Ours must be a big, broad and open tent

Gil Troy

History teaches that hatred distorts, perverts and diminishes the hater and the hated. For millennia, the Jewish People have been targeted by an irrational, overwhelming force, what historian Robert Wistrich calls the world’s “longest hatred.” Tragically, as this anti-Semitism became illegitimate following the Holocaust, it morphed into anti-Zionism and anti-Israelism, what now may be considered the world’s “trendiest hatred.”

This hip hatred, also known as the delegitimization movement, has emerged as a major obstacle to peace. The systematic anti-Zionist campaign, fuelled by Arab money and now embraced by radical leftists, makes many Jews fear for their lives, abhor compromise, and reduce the world to a reductionist, dualistic with-us-or-against-us paradigm. As victims of this unreasonable evil, Jews must continue denouncing our detractors, while being wary not to be warped by the fight.

INPUT DATA:
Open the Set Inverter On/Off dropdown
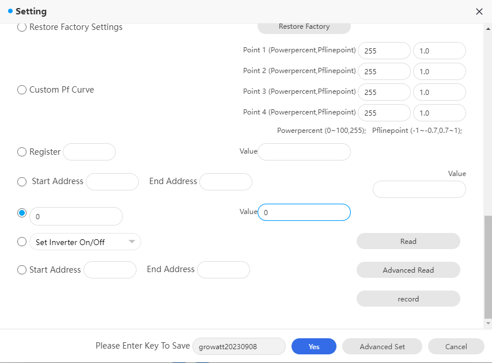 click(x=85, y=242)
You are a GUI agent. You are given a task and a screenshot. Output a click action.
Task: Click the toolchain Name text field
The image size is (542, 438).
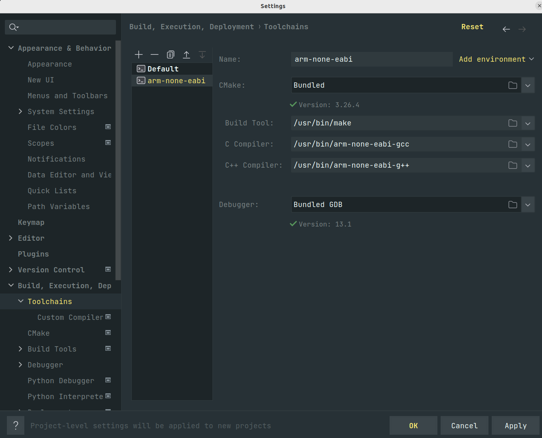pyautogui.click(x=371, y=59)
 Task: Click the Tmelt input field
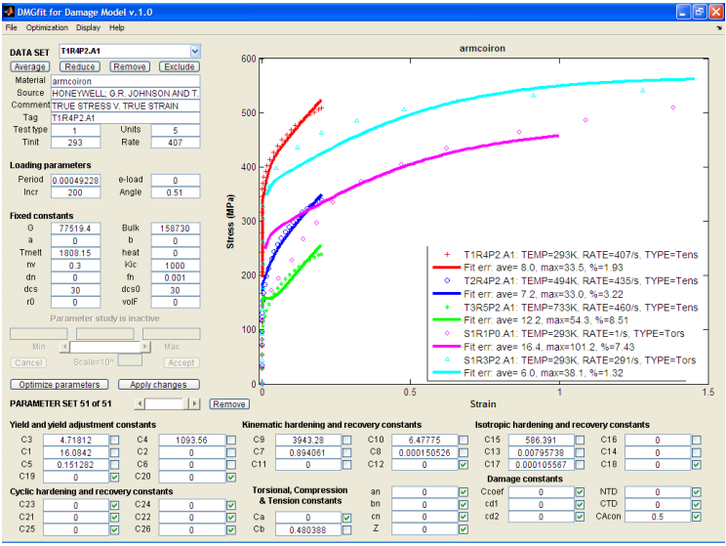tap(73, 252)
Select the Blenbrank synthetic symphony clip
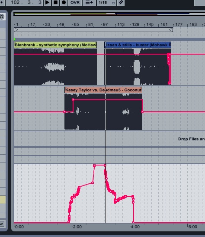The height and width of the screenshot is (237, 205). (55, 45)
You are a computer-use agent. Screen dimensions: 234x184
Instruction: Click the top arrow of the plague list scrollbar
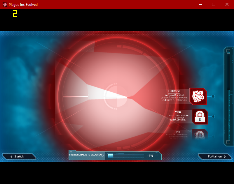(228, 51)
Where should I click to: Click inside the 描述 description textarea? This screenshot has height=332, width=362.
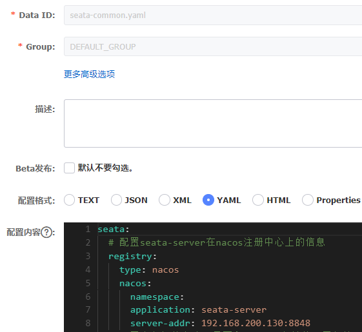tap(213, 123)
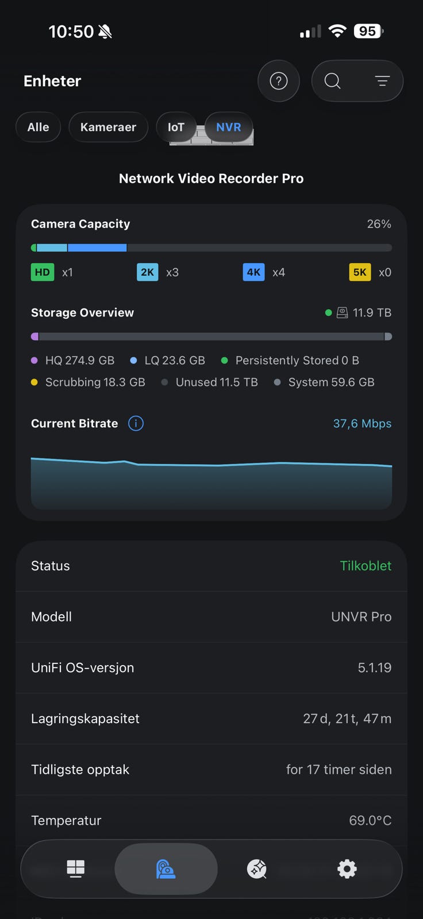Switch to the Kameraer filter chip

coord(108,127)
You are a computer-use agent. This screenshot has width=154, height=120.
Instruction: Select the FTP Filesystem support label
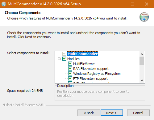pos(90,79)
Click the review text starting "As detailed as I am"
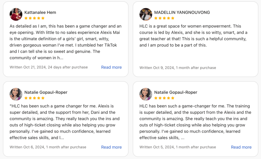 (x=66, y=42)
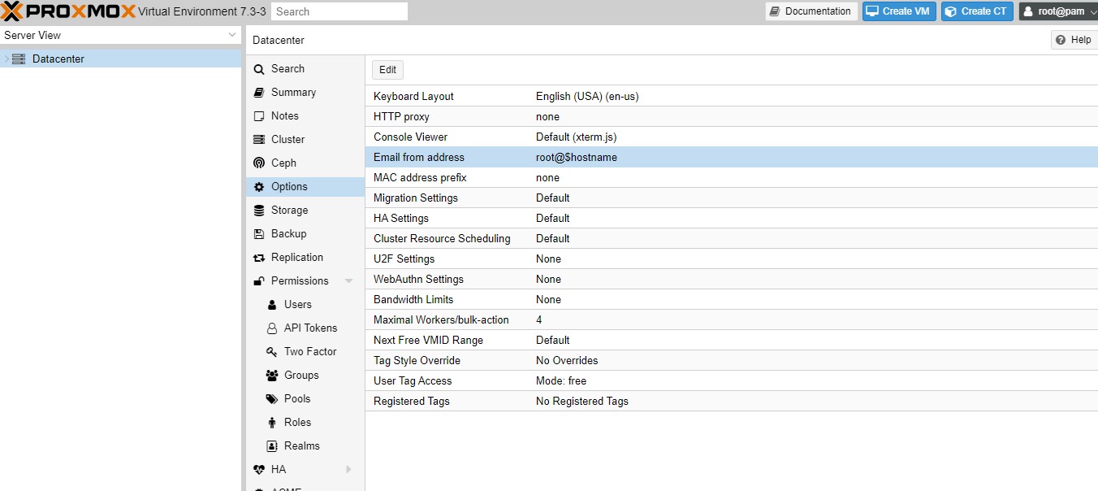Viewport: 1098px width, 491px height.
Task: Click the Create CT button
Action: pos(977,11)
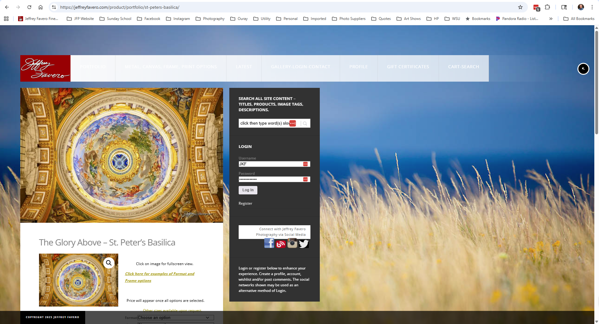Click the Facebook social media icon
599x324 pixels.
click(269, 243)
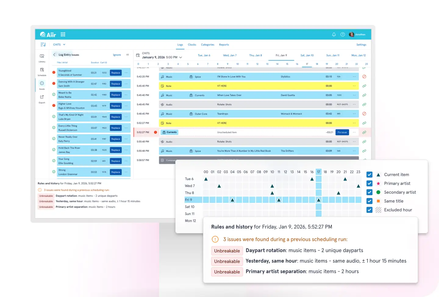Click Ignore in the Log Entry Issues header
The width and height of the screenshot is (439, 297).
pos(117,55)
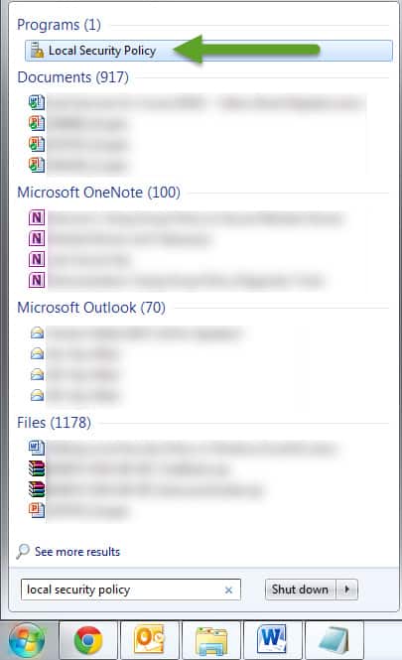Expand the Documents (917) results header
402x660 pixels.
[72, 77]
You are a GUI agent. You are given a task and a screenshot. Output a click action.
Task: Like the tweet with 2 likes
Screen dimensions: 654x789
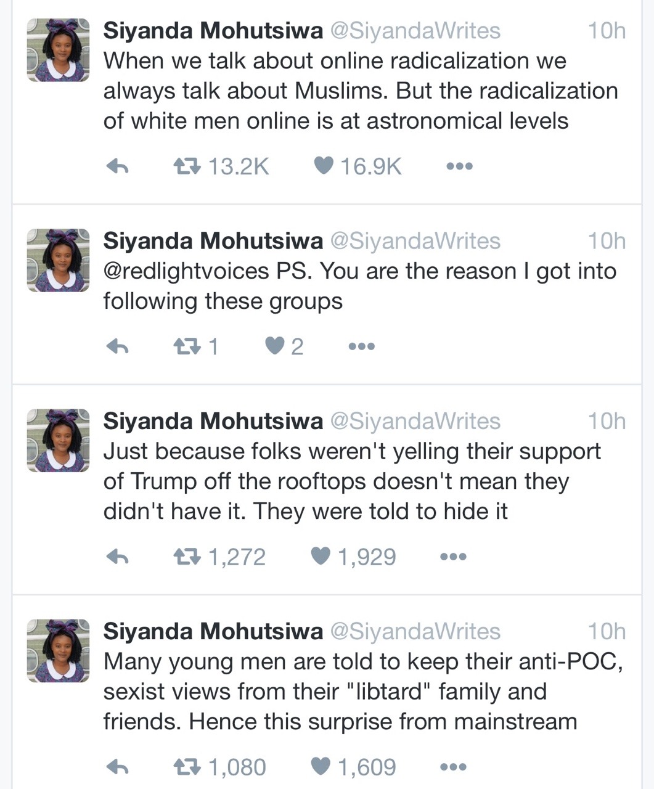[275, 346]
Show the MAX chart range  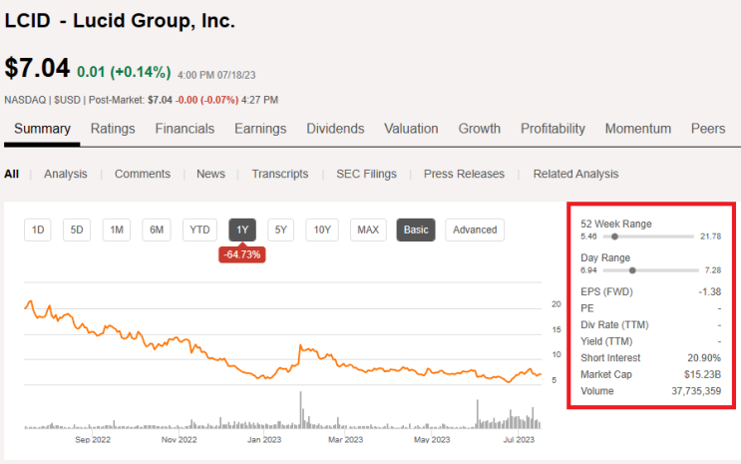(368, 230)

==

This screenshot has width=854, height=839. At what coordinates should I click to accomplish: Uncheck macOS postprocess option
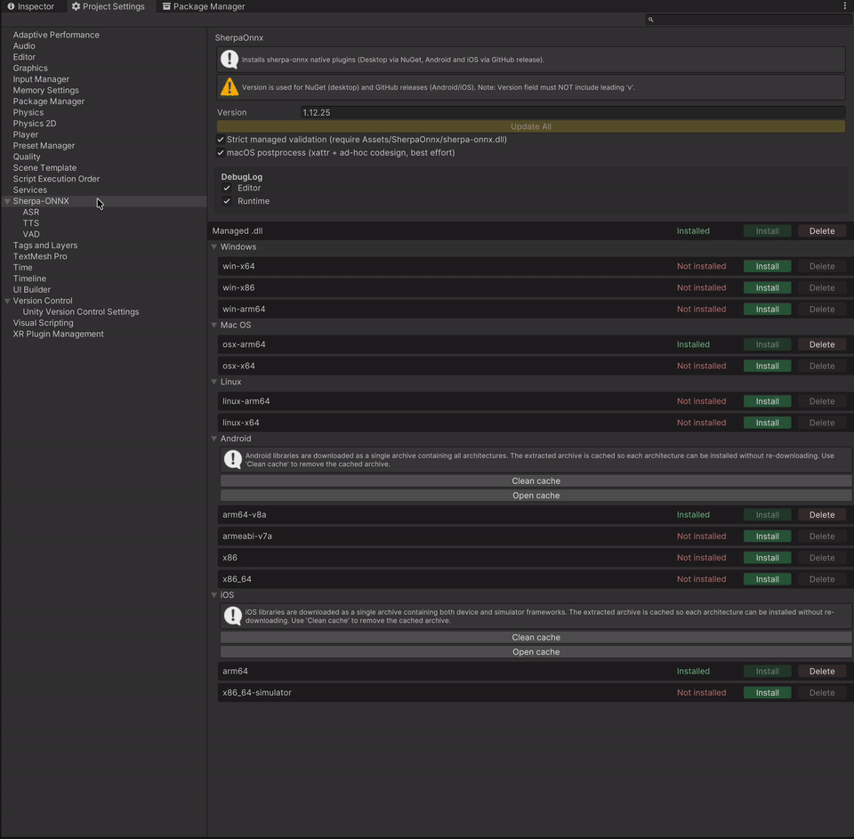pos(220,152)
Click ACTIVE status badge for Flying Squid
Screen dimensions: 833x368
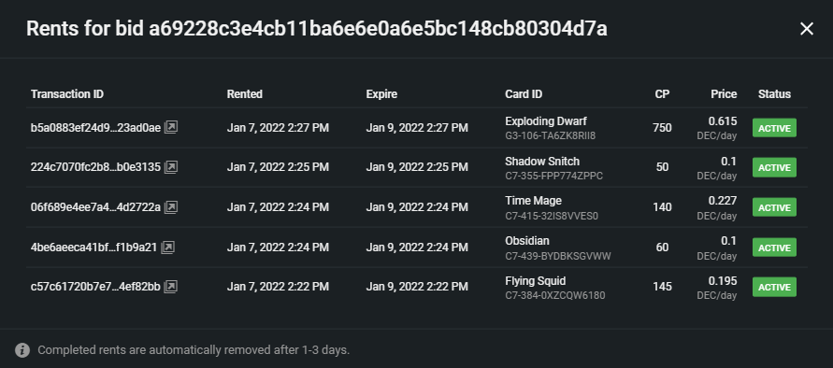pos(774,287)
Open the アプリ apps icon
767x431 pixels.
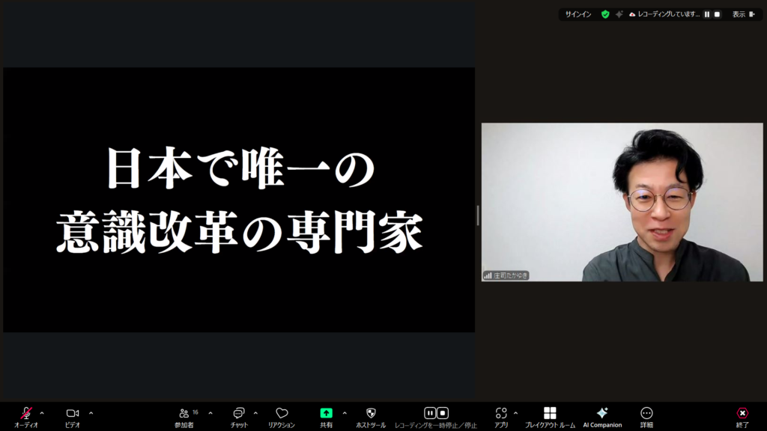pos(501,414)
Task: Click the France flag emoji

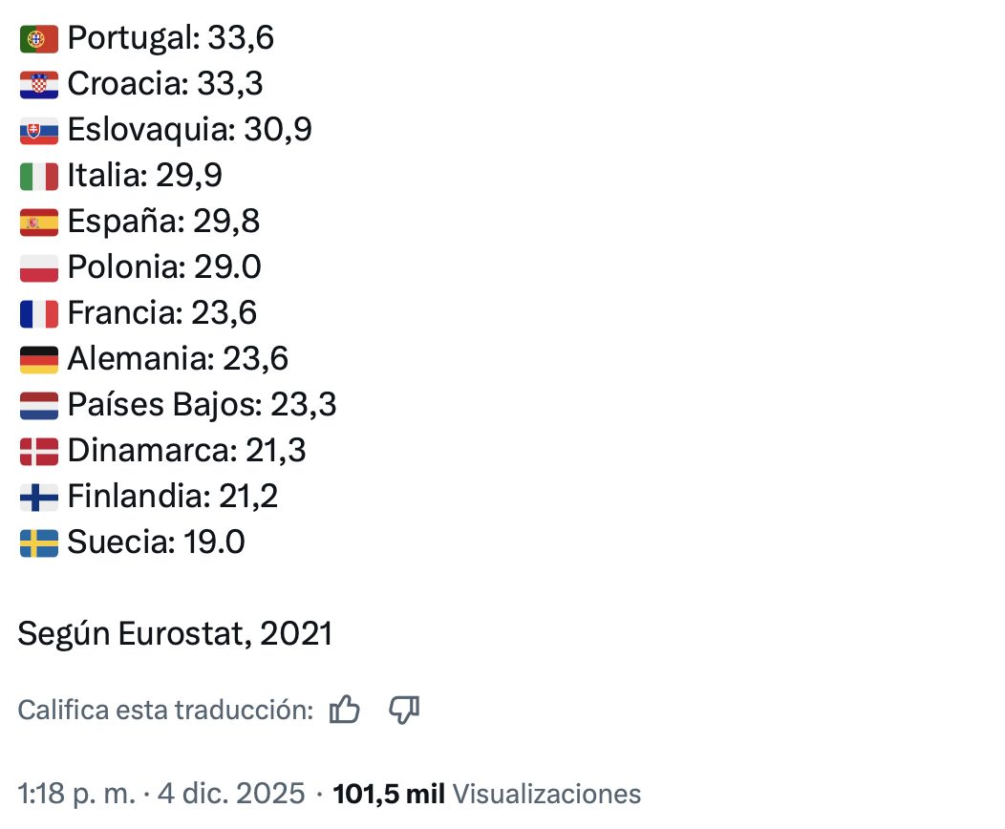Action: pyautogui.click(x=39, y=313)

WORK REQUEST: Reproduce, word for word, the entire essay above on anti-Zionism as the "trendiest hatred", including its title and byline, leaving out the listing.

OUTPUT FOR THIS EXERCISE:
Ours must be a big, broad and open tent

Gil Troy

History teaches that hatred distorts, perverts and diminishes the hater and the hated. For millennia, the Jewish People have been targeted by an irrational, overwhelming force, what historian Robert Wistrich calls the world’s “longest hatred.” Tragically, as this anti-Semitism became illegitimate following the Holocaust, it morphed into anti-Zionism and anti-Israelism, what now may be considered the world’s “trendiest hatred.”

This hip hatred, also known as the delegitimization movement, has emerged as a major obstacle to peace. The systematic anti-Zionist campaign, fuelled by Arab money and now embraced by radical leftists, makes many Jews fear for their lives, abhor compromise, and reduce the world to a reductionist, dualistic with-us-or-against-us paradigm. As victims of this unreasonable evil, Jews must continue denouncing our detractors, while being wary not to be warped by the fight.